Dataset records

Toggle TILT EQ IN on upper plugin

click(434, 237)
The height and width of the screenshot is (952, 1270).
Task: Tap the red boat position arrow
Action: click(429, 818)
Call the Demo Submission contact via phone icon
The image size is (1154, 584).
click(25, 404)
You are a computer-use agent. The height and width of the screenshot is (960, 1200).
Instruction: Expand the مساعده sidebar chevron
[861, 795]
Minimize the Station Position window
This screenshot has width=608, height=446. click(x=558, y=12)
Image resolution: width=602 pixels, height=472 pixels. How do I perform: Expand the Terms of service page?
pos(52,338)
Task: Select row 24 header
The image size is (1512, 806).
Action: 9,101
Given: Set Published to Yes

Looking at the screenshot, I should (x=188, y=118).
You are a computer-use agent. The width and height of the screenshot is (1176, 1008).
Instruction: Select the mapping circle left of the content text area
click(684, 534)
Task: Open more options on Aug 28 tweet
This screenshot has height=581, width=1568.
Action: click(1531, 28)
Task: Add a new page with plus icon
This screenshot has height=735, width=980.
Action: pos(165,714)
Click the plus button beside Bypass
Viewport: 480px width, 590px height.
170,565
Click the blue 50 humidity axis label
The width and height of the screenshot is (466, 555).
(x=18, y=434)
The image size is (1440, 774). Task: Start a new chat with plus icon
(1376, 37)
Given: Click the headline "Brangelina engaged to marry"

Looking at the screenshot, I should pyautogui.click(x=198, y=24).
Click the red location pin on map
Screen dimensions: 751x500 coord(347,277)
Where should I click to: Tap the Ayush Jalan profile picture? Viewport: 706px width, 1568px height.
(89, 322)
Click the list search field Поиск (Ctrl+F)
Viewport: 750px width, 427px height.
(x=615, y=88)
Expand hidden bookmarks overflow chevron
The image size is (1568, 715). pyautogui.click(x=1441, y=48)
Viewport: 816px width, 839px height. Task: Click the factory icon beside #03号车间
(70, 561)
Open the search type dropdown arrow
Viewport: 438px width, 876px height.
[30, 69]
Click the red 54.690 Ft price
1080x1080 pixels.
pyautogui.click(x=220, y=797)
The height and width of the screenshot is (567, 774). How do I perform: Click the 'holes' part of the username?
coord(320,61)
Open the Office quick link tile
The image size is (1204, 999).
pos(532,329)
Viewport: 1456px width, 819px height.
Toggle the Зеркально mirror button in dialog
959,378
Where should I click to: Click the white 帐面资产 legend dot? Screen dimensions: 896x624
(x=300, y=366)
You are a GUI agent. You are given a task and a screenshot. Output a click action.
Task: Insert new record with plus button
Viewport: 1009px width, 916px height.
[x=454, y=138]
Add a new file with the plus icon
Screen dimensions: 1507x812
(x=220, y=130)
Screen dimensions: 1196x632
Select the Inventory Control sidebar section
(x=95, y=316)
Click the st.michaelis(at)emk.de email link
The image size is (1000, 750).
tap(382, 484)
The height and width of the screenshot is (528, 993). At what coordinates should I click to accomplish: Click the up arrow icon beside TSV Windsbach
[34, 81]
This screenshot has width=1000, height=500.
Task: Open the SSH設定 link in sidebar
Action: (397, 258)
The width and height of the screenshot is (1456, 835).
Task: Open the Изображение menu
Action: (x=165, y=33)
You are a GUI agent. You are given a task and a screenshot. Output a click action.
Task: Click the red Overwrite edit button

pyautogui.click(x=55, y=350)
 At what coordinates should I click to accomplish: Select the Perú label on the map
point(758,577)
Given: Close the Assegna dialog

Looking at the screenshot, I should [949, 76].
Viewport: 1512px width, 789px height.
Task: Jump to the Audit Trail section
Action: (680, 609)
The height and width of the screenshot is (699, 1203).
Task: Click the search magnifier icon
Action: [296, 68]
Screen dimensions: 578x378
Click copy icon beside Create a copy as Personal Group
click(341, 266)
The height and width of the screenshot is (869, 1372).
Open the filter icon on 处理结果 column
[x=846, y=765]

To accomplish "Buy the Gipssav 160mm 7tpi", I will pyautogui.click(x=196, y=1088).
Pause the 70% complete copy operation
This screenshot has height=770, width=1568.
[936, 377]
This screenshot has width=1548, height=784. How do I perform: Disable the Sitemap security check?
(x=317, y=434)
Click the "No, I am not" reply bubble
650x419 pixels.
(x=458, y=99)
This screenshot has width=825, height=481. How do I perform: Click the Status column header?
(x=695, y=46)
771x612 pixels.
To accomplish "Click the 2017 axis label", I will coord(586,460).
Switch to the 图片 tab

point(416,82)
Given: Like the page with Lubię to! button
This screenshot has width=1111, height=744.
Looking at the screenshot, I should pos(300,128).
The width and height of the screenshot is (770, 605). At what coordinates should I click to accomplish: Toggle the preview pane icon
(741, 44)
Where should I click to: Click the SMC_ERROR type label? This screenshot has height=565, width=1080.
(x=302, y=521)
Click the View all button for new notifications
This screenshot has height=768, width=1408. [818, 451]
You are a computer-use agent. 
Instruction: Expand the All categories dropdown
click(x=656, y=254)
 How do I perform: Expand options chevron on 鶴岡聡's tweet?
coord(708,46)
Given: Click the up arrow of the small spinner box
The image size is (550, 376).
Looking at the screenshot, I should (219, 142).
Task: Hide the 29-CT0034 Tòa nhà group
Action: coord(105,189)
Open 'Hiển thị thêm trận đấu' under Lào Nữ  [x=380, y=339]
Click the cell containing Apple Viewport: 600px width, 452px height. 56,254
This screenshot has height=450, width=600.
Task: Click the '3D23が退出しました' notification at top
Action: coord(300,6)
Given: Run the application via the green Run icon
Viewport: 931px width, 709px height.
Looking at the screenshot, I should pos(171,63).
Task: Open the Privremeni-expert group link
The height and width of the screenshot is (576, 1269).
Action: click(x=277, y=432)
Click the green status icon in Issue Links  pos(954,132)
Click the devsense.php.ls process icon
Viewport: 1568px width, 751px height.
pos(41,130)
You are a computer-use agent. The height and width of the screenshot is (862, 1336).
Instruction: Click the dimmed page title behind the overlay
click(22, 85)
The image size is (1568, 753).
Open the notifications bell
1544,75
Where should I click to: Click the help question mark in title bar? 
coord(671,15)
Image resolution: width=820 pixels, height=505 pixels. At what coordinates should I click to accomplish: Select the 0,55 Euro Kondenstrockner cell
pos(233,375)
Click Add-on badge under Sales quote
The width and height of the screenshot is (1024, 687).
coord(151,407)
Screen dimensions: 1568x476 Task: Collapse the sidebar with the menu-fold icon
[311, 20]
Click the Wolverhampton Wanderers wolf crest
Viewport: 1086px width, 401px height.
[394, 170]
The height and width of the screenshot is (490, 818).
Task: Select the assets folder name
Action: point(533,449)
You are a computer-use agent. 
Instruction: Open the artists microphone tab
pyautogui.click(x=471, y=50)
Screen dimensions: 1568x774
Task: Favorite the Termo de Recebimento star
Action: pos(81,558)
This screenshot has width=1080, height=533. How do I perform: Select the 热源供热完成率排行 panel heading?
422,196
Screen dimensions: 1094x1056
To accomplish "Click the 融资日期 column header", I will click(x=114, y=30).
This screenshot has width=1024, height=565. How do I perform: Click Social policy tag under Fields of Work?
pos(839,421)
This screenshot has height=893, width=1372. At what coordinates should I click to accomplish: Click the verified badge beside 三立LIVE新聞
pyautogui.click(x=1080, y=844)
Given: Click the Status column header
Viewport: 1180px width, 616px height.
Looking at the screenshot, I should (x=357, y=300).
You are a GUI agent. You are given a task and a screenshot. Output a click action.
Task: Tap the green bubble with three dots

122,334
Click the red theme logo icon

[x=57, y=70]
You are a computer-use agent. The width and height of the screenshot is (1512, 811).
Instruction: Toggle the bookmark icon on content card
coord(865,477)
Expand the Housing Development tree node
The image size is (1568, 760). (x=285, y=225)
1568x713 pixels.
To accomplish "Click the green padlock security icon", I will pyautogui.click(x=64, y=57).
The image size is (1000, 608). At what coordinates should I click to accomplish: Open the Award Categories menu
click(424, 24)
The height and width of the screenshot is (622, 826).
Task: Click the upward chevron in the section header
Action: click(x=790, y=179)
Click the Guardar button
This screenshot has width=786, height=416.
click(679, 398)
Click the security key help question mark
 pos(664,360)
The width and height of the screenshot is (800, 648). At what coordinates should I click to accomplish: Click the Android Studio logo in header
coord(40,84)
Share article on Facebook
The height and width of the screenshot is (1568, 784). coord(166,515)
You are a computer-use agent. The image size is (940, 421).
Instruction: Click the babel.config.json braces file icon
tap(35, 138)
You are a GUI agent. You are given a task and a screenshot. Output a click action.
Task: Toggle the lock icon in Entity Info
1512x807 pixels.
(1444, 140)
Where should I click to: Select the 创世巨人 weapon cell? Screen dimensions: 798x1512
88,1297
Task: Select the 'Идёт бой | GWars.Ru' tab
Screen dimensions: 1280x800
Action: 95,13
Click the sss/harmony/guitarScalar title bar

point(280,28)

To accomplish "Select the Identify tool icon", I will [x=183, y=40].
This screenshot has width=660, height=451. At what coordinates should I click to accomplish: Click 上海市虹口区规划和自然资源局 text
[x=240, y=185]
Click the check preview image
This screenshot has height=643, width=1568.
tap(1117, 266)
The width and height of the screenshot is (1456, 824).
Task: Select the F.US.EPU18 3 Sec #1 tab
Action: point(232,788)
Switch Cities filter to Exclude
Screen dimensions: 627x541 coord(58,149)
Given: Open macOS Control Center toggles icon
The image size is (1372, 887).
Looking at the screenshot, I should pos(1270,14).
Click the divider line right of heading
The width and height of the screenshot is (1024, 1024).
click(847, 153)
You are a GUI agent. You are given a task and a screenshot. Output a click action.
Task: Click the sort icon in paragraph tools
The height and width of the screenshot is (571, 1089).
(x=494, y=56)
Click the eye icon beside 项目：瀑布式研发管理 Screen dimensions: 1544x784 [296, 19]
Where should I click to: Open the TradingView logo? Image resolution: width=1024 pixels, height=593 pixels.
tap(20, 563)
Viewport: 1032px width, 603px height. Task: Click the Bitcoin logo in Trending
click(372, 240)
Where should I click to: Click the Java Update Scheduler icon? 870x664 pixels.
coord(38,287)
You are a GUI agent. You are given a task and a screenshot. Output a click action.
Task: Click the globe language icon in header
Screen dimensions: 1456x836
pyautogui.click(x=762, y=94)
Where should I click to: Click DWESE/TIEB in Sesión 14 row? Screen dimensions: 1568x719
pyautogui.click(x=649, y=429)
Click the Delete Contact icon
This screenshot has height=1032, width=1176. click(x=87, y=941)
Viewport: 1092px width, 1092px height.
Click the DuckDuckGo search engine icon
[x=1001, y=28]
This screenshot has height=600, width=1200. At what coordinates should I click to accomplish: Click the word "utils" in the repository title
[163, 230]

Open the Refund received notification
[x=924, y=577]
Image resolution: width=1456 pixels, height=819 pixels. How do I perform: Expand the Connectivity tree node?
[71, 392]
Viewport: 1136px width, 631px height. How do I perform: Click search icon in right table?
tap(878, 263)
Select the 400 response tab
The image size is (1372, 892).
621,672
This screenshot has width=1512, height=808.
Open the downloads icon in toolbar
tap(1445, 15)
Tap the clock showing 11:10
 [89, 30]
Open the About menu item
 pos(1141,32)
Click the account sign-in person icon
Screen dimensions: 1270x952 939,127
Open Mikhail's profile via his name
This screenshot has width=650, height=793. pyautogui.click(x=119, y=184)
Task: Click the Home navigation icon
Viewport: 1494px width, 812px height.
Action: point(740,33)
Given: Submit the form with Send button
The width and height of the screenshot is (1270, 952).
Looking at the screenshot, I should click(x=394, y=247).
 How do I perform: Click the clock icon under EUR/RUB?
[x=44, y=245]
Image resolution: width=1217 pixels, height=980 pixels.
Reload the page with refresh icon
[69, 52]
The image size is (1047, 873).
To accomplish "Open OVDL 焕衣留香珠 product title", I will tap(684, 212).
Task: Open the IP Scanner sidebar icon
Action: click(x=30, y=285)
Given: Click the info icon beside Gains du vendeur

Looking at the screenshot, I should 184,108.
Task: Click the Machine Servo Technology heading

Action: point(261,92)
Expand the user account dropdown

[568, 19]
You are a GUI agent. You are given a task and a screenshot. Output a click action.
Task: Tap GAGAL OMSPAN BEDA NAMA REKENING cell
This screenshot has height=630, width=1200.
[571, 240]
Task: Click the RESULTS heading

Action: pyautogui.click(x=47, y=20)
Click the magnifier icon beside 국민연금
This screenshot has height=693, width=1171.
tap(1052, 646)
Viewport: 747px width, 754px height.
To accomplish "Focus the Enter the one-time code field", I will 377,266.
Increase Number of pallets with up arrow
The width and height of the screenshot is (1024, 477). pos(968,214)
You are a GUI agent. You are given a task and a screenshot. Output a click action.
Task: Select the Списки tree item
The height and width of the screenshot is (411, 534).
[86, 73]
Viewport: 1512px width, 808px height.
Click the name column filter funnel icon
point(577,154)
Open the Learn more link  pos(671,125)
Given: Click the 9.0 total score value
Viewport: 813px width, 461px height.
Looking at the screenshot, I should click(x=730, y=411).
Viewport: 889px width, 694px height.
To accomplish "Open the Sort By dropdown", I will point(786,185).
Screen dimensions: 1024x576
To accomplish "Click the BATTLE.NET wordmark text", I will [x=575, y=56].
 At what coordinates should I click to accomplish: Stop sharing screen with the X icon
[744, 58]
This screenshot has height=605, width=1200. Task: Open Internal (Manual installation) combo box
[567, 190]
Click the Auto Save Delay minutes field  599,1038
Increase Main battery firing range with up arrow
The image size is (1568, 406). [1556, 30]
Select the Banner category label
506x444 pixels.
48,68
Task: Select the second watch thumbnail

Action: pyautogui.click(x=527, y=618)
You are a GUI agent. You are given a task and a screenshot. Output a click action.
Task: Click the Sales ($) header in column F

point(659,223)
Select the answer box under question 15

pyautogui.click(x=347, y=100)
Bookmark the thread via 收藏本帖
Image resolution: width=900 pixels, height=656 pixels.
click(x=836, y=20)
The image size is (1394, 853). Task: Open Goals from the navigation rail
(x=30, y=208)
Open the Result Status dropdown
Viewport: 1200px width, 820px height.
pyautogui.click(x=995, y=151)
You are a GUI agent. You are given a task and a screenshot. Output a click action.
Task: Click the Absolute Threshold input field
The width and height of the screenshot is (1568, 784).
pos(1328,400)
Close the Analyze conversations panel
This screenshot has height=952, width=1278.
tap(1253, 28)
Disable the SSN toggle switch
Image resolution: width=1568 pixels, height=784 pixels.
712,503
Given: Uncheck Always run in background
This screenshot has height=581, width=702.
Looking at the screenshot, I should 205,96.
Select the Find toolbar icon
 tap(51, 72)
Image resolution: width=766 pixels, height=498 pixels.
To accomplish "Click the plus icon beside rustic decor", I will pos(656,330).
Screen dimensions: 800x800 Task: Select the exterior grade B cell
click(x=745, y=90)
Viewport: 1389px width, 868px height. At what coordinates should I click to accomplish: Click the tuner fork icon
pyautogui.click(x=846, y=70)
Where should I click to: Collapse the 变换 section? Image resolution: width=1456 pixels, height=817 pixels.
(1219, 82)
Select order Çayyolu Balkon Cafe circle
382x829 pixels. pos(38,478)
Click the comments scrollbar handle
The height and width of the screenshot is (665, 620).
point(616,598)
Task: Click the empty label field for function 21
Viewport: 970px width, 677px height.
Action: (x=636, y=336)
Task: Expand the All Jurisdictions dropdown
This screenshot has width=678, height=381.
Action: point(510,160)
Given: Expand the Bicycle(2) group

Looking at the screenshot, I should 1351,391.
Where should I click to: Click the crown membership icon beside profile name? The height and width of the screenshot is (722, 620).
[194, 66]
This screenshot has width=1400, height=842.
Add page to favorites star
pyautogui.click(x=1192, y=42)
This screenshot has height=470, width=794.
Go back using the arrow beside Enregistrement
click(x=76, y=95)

*STATED TASK*
Please render every line of the data from the one containing "The width and height of the screenshot is (770, 605)." down to the one containing "This screenshot has height=768, width=1408.", both included, as a Markdown table with the columns Row and Line. Number each row, and leave out any blank lines.

*TASK OUTPUT*
| Row | Line |
|---|---|
| 1 | The width and height of the screenshot is (770, 605). At what coordinates should I click to accomplish: Toggle the preview pane icon |
| 2 | (741, 44) |
| 3 | Where should I click to: Click the SMC_ERROR type label? This screenshot has height=565, width=1080. |
| 4 | (x=302, y=521) |
| 5 | Click the View all button for new notifications |
| 6 | This screenshot has height=768, width=1408. [818, 451] |